==== MATERIAL SHOWN

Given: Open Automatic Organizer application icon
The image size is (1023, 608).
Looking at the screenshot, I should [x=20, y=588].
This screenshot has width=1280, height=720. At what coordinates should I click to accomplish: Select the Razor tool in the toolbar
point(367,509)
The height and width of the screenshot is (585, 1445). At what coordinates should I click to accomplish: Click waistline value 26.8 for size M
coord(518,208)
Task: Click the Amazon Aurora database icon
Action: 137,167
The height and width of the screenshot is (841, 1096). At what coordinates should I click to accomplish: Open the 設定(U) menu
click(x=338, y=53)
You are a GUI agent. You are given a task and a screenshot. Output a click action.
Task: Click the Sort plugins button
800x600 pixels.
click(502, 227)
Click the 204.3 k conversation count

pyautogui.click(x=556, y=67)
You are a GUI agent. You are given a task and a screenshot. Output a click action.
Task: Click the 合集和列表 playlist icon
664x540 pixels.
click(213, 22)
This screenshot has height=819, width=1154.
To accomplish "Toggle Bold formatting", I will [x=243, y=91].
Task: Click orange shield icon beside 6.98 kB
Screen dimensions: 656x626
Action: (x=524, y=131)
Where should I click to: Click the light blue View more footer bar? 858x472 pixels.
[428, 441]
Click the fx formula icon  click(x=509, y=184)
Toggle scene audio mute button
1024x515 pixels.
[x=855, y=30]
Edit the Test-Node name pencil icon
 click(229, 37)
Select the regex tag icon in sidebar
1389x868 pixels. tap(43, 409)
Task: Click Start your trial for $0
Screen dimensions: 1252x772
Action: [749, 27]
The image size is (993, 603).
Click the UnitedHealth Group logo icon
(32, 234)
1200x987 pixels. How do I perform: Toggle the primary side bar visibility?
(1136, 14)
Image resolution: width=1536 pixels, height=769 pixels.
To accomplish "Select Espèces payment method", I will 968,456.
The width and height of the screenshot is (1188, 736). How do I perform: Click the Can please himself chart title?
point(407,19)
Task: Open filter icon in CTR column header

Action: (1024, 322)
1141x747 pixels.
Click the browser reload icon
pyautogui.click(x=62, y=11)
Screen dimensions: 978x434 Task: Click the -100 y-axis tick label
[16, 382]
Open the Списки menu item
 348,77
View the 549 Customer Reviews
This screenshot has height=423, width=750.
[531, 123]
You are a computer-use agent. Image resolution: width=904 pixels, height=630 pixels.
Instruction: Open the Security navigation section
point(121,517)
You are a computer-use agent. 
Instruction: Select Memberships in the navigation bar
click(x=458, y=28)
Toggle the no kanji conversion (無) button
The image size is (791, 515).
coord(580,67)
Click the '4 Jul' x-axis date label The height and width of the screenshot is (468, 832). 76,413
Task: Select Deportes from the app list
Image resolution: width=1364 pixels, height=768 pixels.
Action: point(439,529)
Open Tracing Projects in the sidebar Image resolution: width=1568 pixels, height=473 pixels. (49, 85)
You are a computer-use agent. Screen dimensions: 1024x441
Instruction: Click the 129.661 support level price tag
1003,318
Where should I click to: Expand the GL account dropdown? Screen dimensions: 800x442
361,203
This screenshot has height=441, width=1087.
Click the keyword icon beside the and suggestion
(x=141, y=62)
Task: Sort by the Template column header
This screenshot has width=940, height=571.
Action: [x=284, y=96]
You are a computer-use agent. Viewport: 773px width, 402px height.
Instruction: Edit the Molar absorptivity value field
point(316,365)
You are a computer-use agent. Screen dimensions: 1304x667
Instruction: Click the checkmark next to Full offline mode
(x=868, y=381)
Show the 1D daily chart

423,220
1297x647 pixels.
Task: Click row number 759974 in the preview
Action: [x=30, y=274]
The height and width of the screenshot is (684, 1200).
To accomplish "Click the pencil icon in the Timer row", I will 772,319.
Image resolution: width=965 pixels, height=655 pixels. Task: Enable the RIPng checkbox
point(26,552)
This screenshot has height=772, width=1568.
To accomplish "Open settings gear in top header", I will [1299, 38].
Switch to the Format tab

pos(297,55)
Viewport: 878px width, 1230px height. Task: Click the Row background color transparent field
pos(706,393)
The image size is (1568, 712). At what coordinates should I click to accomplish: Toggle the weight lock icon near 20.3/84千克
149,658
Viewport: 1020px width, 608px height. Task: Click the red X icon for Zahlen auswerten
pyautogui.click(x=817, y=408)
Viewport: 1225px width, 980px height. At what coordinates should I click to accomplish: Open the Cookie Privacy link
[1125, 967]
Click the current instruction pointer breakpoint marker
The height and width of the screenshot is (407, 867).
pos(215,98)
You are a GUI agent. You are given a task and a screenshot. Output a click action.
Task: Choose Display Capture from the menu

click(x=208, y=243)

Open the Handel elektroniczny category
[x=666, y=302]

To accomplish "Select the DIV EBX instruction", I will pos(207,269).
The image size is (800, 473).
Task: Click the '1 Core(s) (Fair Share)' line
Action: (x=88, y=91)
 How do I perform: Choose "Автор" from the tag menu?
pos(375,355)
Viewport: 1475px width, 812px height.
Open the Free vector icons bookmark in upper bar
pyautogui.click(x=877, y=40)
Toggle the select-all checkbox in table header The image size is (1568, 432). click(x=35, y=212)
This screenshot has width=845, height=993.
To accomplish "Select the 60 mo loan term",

========

DIRECTIONS FOR THIS TASK:
Up to and including the line that holds "1141x747 pixels.", reproduce the records above exactly from their first line, and give nothing else.

SOLUTION:
Given: Open Automatic Organizer application icon
The image size is (1023, 608).
Looking at the screenshot, I should [x=20, y=588].
This screenshot has width=1280, height=720. At what coordinates should I click to accomplish: Select the Razor tool in the toolbar
point(367,509)
The height and width of the screenshot is (585, 1445). At what coordinates should I click to accomplish: Click waistline value 26.8 for size M
coord(518,208)
Task: Click the Amazon Aurora database icon
Action: 137,167
The height and width of the screenshot is (841, 1096). At what coordinates should I click to accomplish: Open the 設定(U) menu
click(x=338, y=53)
You are a GUI agent. You are given a task and a screenshot. Output a click action.
Task: Click the Sort plugins button
800x600 pixels.
click(502, 227)
Click the 204.3 k conversation count

pyautogui.click(x=556, y=67)
You are a GUI agent. You are given a task and a screenshot. Output a click action.
Task: Click the 合集和列表 playlist icon
664x540 pixels.
click(213, 22)
This screenshot has height=819, width=1154.
To accomplish "Toggle Bold formatting", I will [x=243, y=91].
Task: Click orange shield icon beside 6.98 kB
Screen dimensions: 656x626
Action: (x=524, y=131)
Where should I click to: Click the light blue View more footer bar? 858x472 pixels.
[428, 441]
Click the fx formula icon  click(x=509, y=184)
Toggle scene audio mute button
1024x515 pixels.
[x=855, y=30]
Edit the Test-Node name pencil icon
 click(229, 37)
Select the regex tag icon in sidebar
1389x868 pixels. tap(43, 409)
Task: Click Start your trial for $0
Screen dimensions: 1252x772
Action: [749, 27]
The image size is (993, 603).
Click the UnitedHealth Group logo icon
(32, 234)
1200x987 pixels. How do I perform: Toggle the primary side bar visibility?
(1136, 14)
Image resolution: width=1536 pixels, height=769 pixels.
To accomplish "Select Espèces payment method", I will 968,456.
The width and height of the screenshot is (1188, 736). How do I perform: Click the Can please himself chart title?
point(407,19)
Task: Open filter icon in CTR column header

Action: (1024, 322)
1141x747 pixels.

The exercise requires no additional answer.